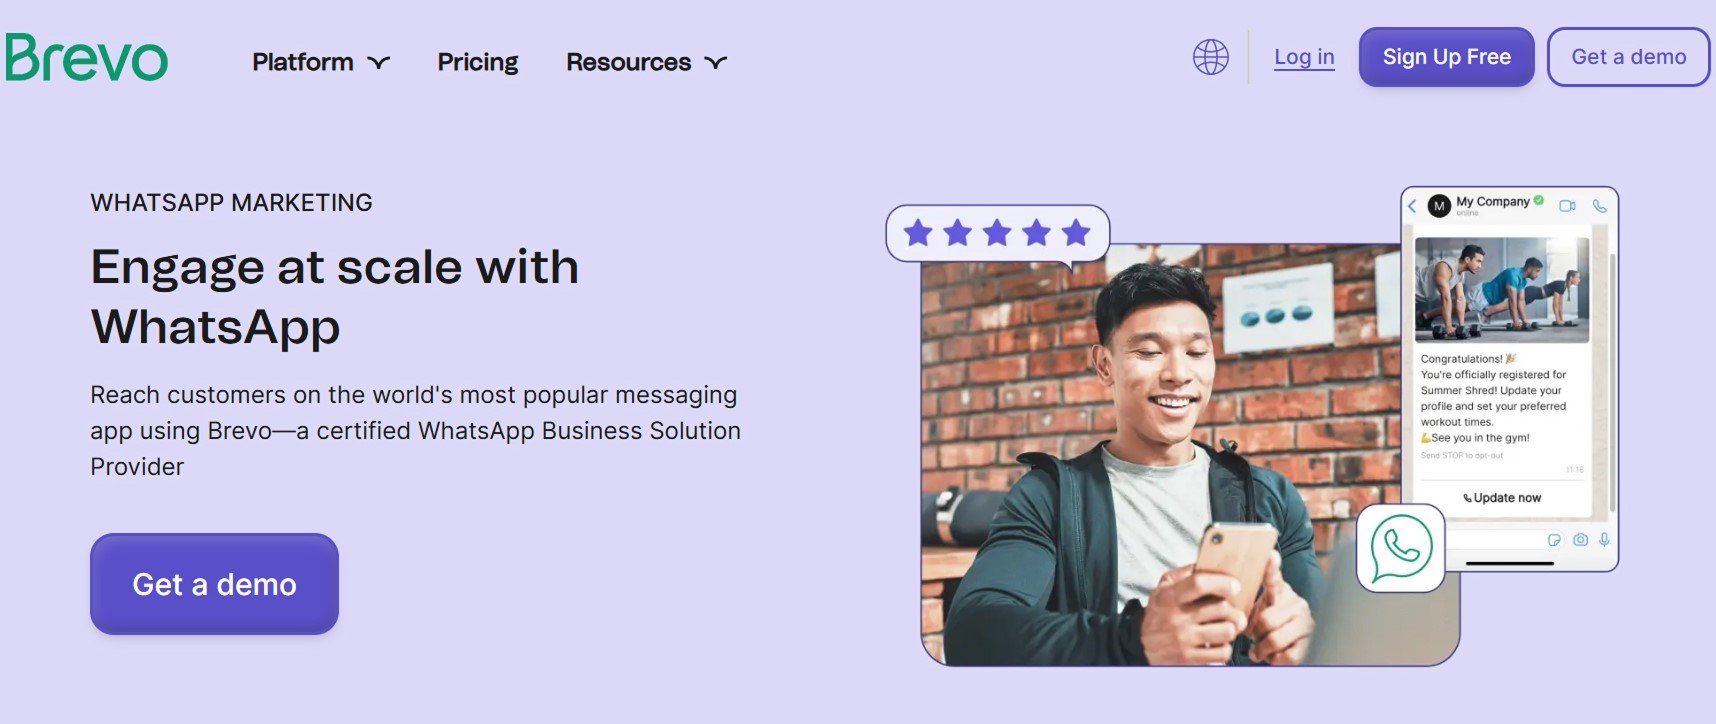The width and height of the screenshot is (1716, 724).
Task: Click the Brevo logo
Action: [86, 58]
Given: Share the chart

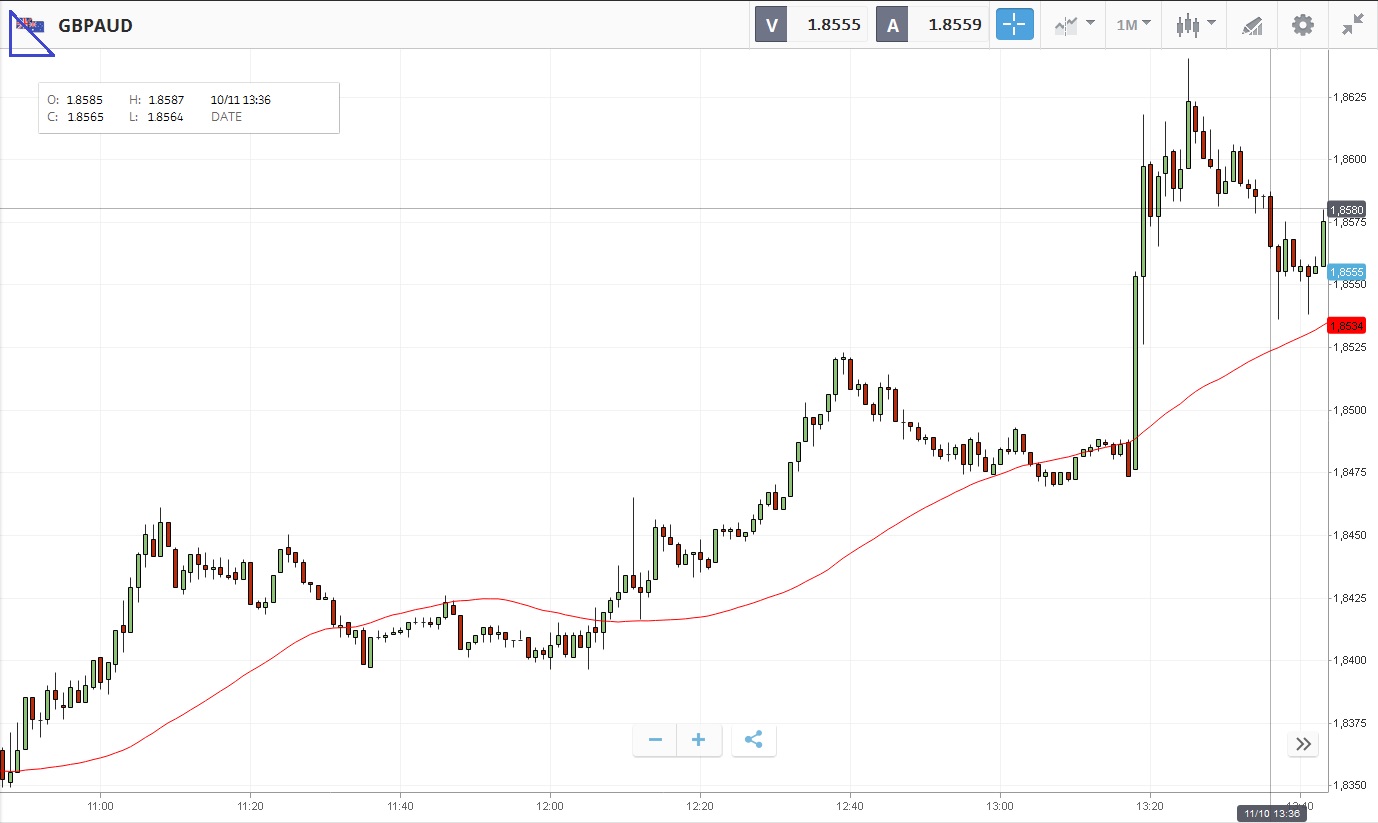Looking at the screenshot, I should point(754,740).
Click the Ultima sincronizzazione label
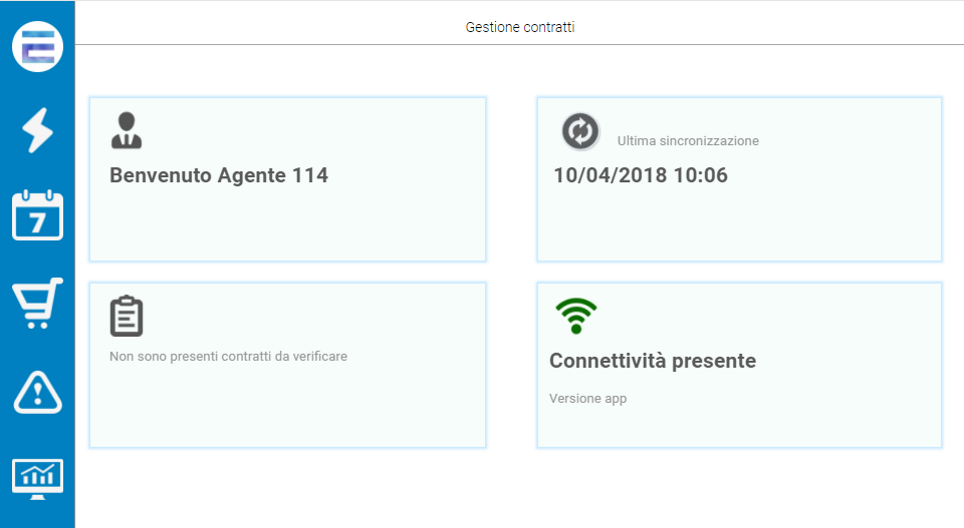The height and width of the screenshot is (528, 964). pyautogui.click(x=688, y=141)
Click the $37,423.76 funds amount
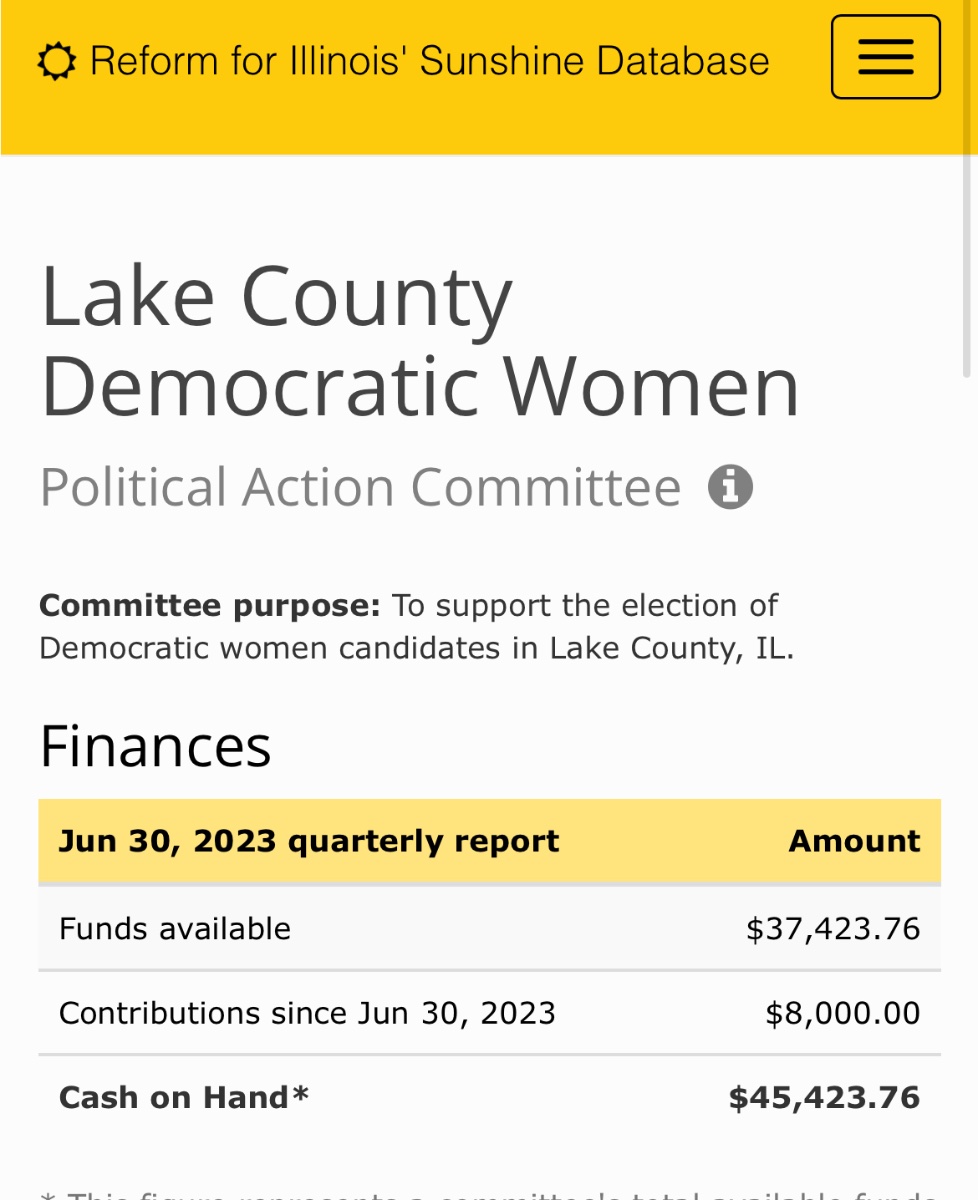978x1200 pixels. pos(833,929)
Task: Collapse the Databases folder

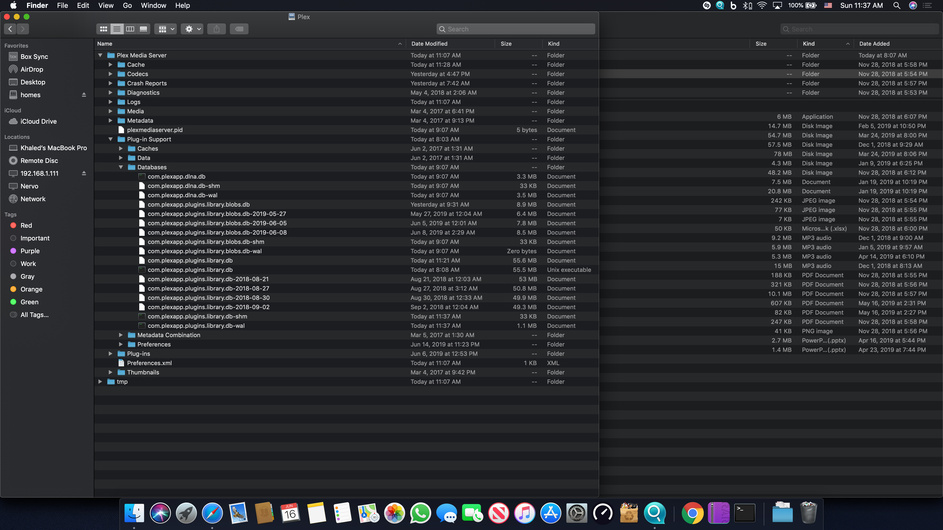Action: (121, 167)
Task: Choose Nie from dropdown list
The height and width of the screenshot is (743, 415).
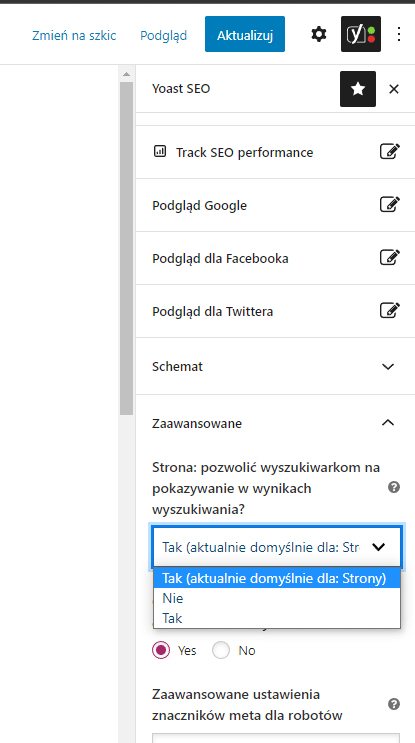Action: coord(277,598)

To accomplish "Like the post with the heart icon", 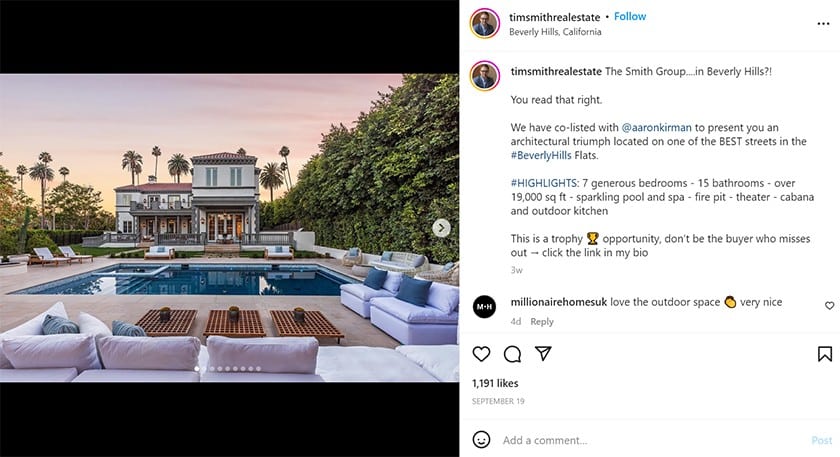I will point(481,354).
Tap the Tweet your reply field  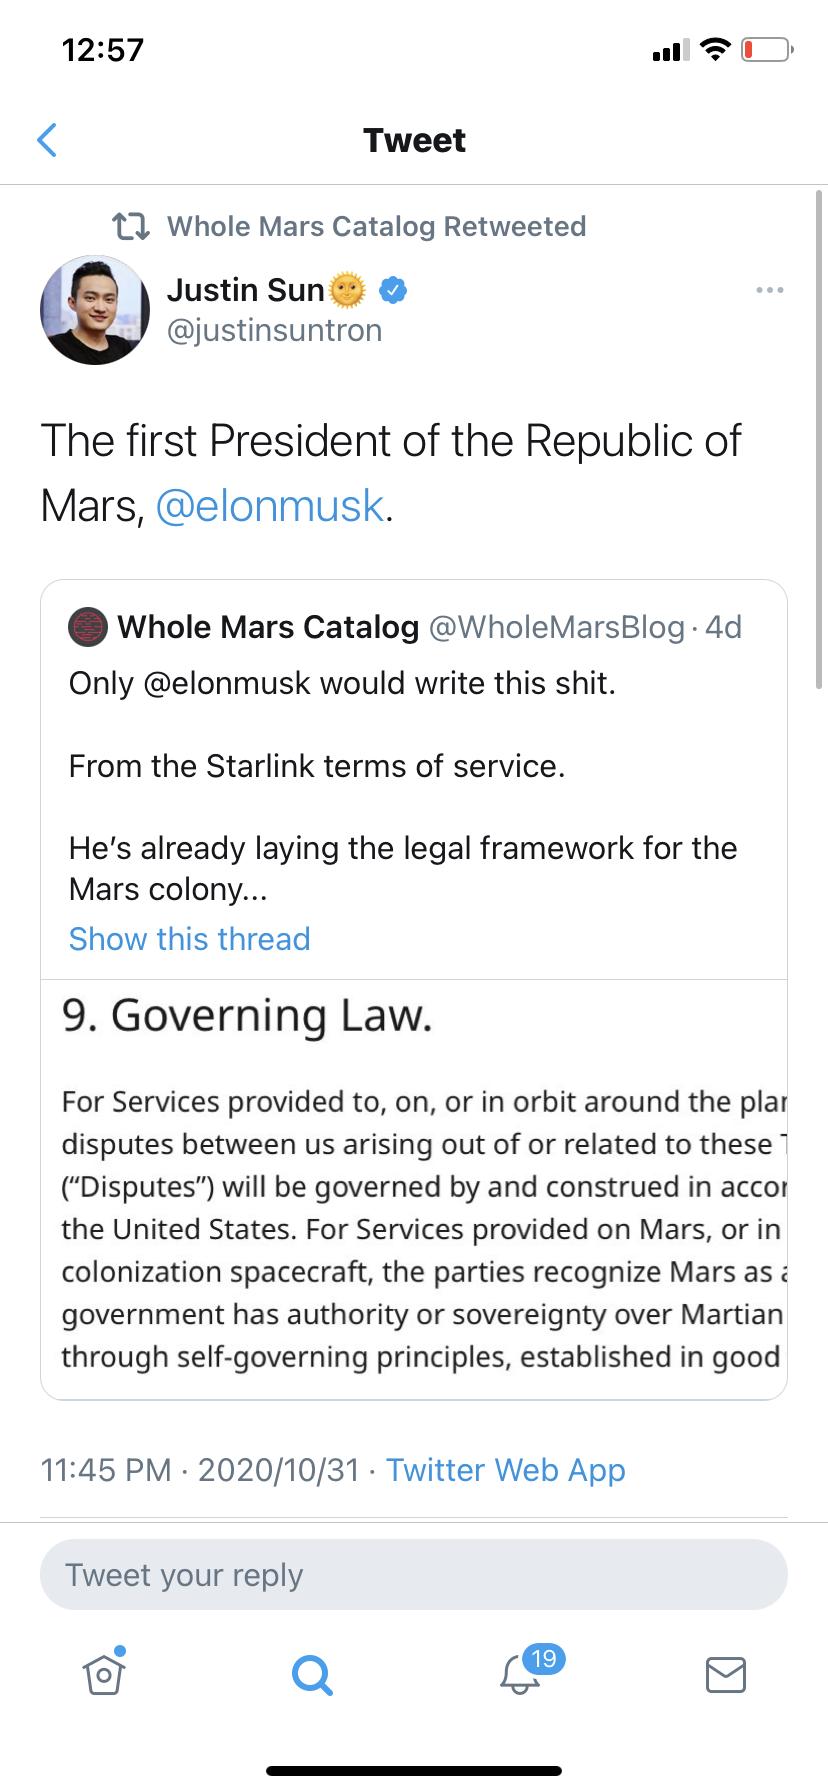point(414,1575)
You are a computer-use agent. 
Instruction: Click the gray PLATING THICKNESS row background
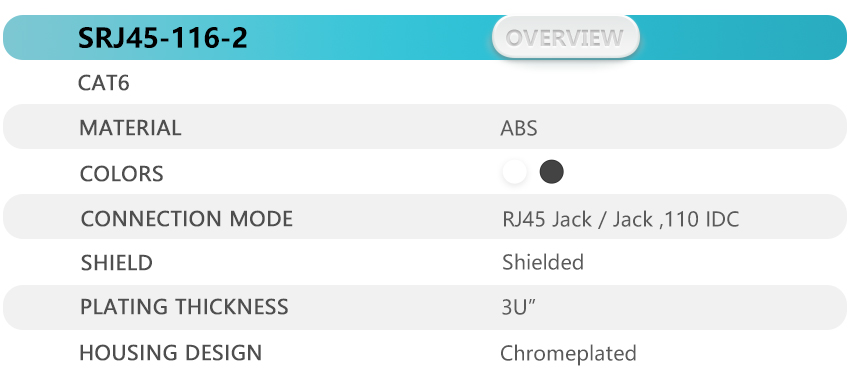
◇ ◇ ◇ ◇ ◇ ◇ ◇
Write out the stretch of the listing from its start through the line containing "Action: coord(277,598)", keeping both ends. Leave out the pictures.

(EXERCISE RESULT):
The width and height of the screenshot is (1716, 724).
Task: Click the Brevo logo
Action: [86, 58]
Given: Share the chart

Looking at the screenshot, I should point(754,740).
Click the Ultima sincronizzazione label
The height and width of the screenshot is (528, 964). pyautogui.click(x=688, y=141)
Click the $37,423.76 funds amount
978x1200 pixels. pos(833,929)
Task: Collapse the Databases folder

Action: (121, 167)
Task: Choose Nie from dropdown list
The height and width of the screenshot is (743, 415).
Action: coord(277,598)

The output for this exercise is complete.